* Begin DATA SUPPLIED *

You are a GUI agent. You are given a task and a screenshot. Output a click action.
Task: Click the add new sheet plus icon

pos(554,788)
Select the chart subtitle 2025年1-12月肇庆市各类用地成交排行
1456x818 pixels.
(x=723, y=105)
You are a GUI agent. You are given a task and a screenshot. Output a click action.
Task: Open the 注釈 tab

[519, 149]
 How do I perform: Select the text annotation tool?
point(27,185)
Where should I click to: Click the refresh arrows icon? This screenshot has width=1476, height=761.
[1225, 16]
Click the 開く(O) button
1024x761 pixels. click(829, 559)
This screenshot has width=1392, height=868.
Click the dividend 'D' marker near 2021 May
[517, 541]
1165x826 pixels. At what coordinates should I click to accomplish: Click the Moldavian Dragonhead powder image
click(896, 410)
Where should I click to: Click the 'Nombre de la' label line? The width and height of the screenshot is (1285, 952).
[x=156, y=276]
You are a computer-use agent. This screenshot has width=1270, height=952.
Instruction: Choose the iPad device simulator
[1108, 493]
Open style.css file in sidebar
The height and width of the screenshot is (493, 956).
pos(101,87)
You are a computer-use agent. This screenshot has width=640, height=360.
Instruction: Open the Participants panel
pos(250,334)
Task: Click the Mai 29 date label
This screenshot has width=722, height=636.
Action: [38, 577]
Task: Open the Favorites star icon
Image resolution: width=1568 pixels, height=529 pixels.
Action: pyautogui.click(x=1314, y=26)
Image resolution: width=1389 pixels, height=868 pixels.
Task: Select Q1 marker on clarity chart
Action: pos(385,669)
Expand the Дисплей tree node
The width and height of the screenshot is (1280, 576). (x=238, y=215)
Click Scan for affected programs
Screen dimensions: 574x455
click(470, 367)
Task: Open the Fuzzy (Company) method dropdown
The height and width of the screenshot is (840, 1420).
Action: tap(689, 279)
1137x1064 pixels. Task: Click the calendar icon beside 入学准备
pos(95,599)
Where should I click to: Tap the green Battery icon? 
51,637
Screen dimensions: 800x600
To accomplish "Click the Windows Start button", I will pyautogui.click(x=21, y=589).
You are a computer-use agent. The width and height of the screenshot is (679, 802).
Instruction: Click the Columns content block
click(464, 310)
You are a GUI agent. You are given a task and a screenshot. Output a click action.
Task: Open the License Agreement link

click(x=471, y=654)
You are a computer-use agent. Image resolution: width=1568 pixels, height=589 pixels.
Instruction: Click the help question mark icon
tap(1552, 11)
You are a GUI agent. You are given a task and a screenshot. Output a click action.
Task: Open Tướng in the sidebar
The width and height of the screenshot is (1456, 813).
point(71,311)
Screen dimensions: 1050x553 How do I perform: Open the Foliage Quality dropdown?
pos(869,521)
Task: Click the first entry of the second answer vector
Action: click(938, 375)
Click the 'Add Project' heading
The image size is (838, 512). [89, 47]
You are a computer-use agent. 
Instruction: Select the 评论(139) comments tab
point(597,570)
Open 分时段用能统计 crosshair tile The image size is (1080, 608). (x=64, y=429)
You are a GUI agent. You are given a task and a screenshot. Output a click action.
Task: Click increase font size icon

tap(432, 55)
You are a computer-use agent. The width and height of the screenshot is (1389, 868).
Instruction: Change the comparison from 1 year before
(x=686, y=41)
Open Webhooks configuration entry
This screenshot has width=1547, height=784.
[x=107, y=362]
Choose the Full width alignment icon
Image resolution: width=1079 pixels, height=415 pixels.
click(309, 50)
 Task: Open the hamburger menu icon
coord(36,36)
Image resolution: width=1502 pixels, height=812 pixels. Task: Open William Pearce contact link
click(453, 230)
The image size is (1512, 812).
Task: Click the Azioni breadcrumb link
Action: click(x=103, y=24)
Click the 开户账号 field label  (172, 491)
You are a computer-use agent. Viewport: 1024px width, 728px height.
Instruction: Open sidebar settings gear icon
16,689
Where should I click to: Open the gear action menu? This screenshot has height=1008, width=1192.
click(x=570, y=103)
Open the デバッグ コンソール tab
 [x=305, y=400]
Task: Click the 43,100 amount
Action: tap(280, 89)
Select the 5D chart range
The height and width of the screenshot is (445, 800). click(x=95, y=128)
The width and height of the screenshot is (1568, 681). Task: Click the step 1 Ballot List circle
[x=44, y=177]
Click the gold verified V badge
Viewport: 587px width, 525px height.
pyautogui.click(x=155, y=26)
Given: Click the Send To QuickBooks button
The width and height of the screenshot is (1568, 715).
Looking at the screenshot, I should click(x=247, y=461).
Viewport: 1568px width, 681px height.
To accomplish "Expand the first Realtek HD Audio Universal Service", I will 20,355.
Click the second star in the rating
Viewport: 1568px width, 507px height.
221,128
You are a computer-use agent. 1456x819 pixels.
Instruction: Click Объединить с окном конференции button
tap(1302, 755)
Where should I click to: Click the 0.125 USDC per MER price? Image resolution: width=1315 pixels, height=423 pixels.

* End DATA SUPPLIED *

● GOAL:
Print all of the rows above verbatim, in their original order.

● TASK RESULT:
You are a GUI agent. You are given a task and a screenshot. Output a click action.
Task: Click the add new sheet plus icon

pos(554,788)
Select the chart subtitle 2025年1-12月肇庆市各类用地成交排行
1456x818 pixels.
(x=723, y=105)
You are a GUI agent. You are given a task and a screenshot. Output a click action.
Task: Open the 注釈 tab

[519, 149]
 How do I perform: Select the text annotation tool?
point(27,185)
Where should I click to: Click the refresh arrows icon? This screenshot has width=1476, height=761.
[1225, 16]
Click the 開く(O) button
1024x761 pixels. click(829, 559)
This screenshot has width=1392, height=868.
Click the dividend 'D' marker near 2021 May
[517, 541]
1165x826 pixels. At what coordinates should I click to accomplish: Click the Moldavian Dragonhead powder image
click(896, 410)
Where should I click to: Click the 'Nombre de la' label line? The width and height of the screenshot is (1285, 952).
[x=156, y=276]
You are a computer-use agent. This screenshot has width=1270, height=952.
Instruction: Choose the iPad device simulator
[1108, 493]
Open style.css file in sidebar
The height and width of the screenshot is (493, 956).
pos(101,87)
You are a computer-use agent. This screenshot has width=640, height=360.
Instruction: Open the Participants panel
pos(250,334)
Task: Click the Mai 29 date label
This screenshot has width=722, height=636.
Action: [38, 577]
Task: Open the Favorites star icon
Image resolution: width=1568 pixels, height=529 pixels.
Action: pyautogui.click(x=1314, y=26)
Image resolution: width=1389 pixels, height=868 pixels.
Task: Select Q1 marker on clarity chart
Action: pos(385,669)
Expand the Дисплей tree node
The width and height of the screenshot is (1280, 576). (x=238, y=215)
Click Scan for affected programs
Screen dimensions: 574x455
click(470, 367)
Task: Open the Fuzzy (Company) method dropdown
The height and width of the screenshot is (840, 1420).
Action: tap(689, 279)
1137x1064 pixels. Task: Click the calendar icon beside 入学准备
pos(95,599)
Where should I click to: Tap the green Battery icon? 
51,637
Screen dimensions: 800x600
To accomplish "Click the Windows Start button", I will pyautogui.click(x=21, y=589).
You are a computer-use agent. The width and height of the screenshot is (679, 802).
Instruction: Click the Columns content block
click(464, 310)
You are a GUI agent. You are given a task and a screenshot. Output a click action.
Task: Open the License Agreement link

click(x=471, y=654)
You are a computer-use agent. Image resolution: width=1568 pixels, height=589 pixels.
Instruction: Click the help question mark icon
tap(1552, 11)
You are a GUI agent. You are given a task and a screenshot. Output a click action.
Task: Open Tướng in the sidebar
The width and height of the screenshot is (1456, 813).
point(71,311)
Screen dimensions: 1050x553 How do I perform: Open the Foliage Quality dropdown?
pos(869,521)
Task: Click the first entry of the second answer vector
Action: click(938, 375)
Click the 'Add Project' heading
The image size is (838, 512). [89, 47]
You are a computer-use agent. 
Instruction: Select the 评论(139) comments tab
point(597,570)
Open 分时段用能统计 crosshair tile The image size is (1080, 608). (x=64, y=429)
You are a GUI agent. You are given a task and a screenshot. Output a click action.
Task: Click increase font size icon

tap(432, 55)
You are a computer-use agent. The width and height of the screenshot is (1389, 868).
Instruction: Change the comparison from 1 year before
(x=686, y=41)
Open Webhooks configuration entry
This screenshot has width=1547, height=784.
[x=107, y=362]
Choose the Full width alignment icon
Image resolution: width=1079 pixels, height=415 pixels.
click(309, 50)
 Task: Open the hamburger menu icon
coord(36,36)
Image resolution: width=1502 pixels, height=812 pixels. Task: Open William Pearce contact link
click(453, 230)
The image size is (1512, 812).
Task: Click the Azioni breadcrumb link
Action: click(x=103, y=24)
Click the 开户账号 field label  (172, 491)
You are a computer-use agent. Viewport: 1024px width, 728px height.
Instruction: Open sidebar settings gear icon
16,689
Where should I click to: Open the gear action menu? This screenshot has height=1008, width=1192.
click(x=570, y=103)
Open the デバッグ コンソール tab
 [x=305, y=400]
Task: Click the 43,100 amount
Action: tap(280, 89)
Select the 5D chart range
The height and width of the screenshot is (445, 800). click(x=95, y=128)
The width and height of the screenshot is (1568, 681). Task: Click the step 1 Ballot List circle
[x=44, y=177]
Click the gold verified V badge
Viewport: 587px width, 525px height.
pyautogui.click(x=155, y=26)
Given: Click the Send To QuickBooks button
The width and height of the screenshot is (1568, 715).
Looking at the screenshot, I should click(x=247, y=461).
Viewport: 1568px width, 681px height.
To accomplish "Expand the first Realtek HD Audio Universal Service", I will 20,355.
Click the second star in the rating
Viewport: 1568px width, 507px height.
221,128
You are a computer-use agent. 1456x819 pixels.
Instruction: Click Объединить с окном конференции button
tap(1302, 755)
Where should I click to: Click the 0.125 USDC per MER price? Image resolution: width=1315 pixels, height=423 pixels.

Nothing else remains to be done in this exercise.